This just showed up in the mail yesterday. 



I am busy with a bunch of VW Vans right now but, this will be on my to do list down the road a bit.

Bob...Future "MEAT WAGON"maker...zilla


----------



## grungerockjeepe (Jan 8, 2007)

Nice! Should be interesting for sure!


----------



## FOSTBITTEN (Aug 1, 2013)

Can you imagine the grin on the model maker's face when somebody from SNL came by to ask him do something with "Meatwagon" on the side? BTW dude you get to make a car crash & burn too! I would have done it for free!!!


----------



## sethndaddy (Dec 4, 2004)

MY__OOO_MY........you know I hafta have me some of those badboys. Are the side windows going to be cast as windows or solid?? Either way, it'll work, lol.....Ideas already.


----------



## bobhch (Apr 22, 2007)

sethndaddy said:


> MY__OOO_MY........you know I hafta have me some of those badboys. Are the side windows going to be cast as windows or solid?? Either way, it'll work, lol.....Ideas already.






I hadn't thought much about this yet Ed because, it's just not going to be casted up by me for a while yet. 

If anyone else wants to cast this up that would be fine with me. I will still end up doing it myself too. Eventually...

Was thinking if the large rear blue side windows were casted into the body that would make it so that there would be less flashing to trim.

Not sure about the front window...it could be casted in clear glass form. 
I have some new clear casting resin I want to try out for this.

Bob...have lots to do before this gets started...zilla


----------



## grungerockjeepe (Jan 8, 2007)

I made a 2nd one to list on the 'Bay shortly....maybe someone is twisted enough to actually buy this thing! I didn't really do anything different except I had to give this funky pistachio paint that I got on clearance a try. I had 2 of the creepy lolliop guys so Im including that one with the van, the clown stays with my old one:


----------



## FOSTBITTEN (Aug 1, 2013)

At a 4H haunted house I punched a creepy clown in the face. I am not bragging but it happened.


----------



## grungerockjeepe (Jan 8, 2007)

^ That's badass!


----------



## FOSTBITTEN (Aug 1, 2013)

grungerockjeepe said:


> ^ That's badass!


More like akward because he is still into the local 4H & my wife works closely with the 4H through her job at the County's Extension Office. I can always tell he thinks he knows me but, he cannot quite figure out the where & why he knows me.


----------



## sethndaddy (Dec 4, 2004)

Grunge, post up when you list it, I'll bid.:thumbsup:


----------



## grungerockjeepe (Jan 8, 2007)

Its up as of yesterday:

http://www.ebay.com/itm/15113824011...LX:IT&_trksid=p3984.m1555.l2649#ht_394wt_1396

And I have lots of other cars too, so check em out!


----------



## WesJY (Mar 4, 2004)

FOSTBITTEN said:


> More like akward because he is still into the local 4H & my wife works closely with the 4H through her job at the County's Extension Office. I can always tell he thinks he knows me but, he cannot quite figure out the where & why he knows me.

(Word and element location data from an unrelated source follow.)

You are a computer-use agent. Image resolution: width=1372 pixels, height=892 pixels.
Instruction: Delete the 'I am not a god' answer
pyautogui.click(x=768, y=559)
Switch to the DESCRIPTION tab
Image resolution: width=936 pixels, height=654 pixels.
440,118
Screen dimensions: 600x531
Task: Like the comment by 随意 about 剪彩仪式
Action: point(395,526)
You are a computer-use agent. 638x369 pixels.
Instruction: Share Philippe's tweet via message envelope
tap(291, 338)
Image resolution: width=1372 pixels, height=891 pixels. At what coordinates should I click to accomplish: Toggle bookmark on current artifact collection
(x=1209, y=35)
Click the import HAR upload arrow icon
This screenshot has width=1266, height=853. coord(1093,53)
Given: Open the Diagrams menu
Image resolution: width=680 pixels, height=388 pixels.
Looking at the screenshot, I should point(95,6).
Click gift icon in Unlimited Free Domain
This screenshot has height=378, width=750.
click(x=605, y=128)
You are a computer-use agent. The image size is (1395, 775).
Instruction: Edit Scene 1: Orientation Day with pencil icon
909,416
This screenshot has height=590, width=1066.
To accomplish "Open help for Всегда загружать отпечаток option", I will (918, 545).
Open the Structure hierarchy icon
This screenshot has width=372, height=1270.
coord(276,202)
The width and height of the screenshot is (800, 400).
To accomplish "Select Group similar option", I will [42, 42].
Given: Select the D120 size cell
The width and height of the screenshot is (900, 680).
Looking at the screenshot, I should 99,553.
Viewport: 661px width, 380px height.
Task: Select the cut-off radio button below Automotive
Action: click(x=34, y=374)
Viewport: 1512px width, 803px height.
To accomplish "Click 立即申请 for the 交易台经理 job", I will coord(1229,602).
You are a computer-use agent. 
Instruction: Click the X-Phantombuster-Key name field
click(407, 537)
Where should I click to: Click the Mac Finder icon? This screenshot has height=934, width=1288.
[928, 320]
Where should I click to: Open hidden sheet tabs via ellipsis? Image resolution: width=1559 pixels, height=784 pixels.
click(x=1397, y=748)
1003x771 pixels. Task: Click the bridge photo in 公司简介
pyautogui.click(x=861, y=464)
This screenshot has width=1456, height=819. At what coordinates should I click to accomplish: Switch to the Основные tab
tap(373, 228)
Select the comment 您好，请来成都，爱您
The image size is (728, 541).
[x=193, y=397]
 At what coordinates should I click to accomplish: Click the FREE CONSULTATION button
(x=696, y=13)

that's funny. i did same thing at the haunted house 20 yrs ago. LOL.. 

Wes


----------



## sethndaddy (Dec 4, 2004)

I was on the other side of the curtain, and we were pretty clear when walking people to the door. No one will touch you, unless you touch them. Luckily we never had problems. A few people dropped over for other reasons,lol. My aunt peed her pants too.


----------



## FOSTBITTEN (Aug 1, 2013)

WesJY said:


> that's funny. i did same thing at the haunted house 20 yrs ago. LOL..
> 
> Wes


Oh yeah this was over 20 years ago.

Seth This poor guy never touched me he just jumped out from an alcove & he had what looked like a machete. And I just punched him when he grabbed his nose I ran past him. Grabbed my girlfriend & hightailed it outta there before I got in trouble.

I guess I broke into fight & flight mode!!

Plus I never have told my wife about it. Because she has no poker face & she would break down & tell him.


----------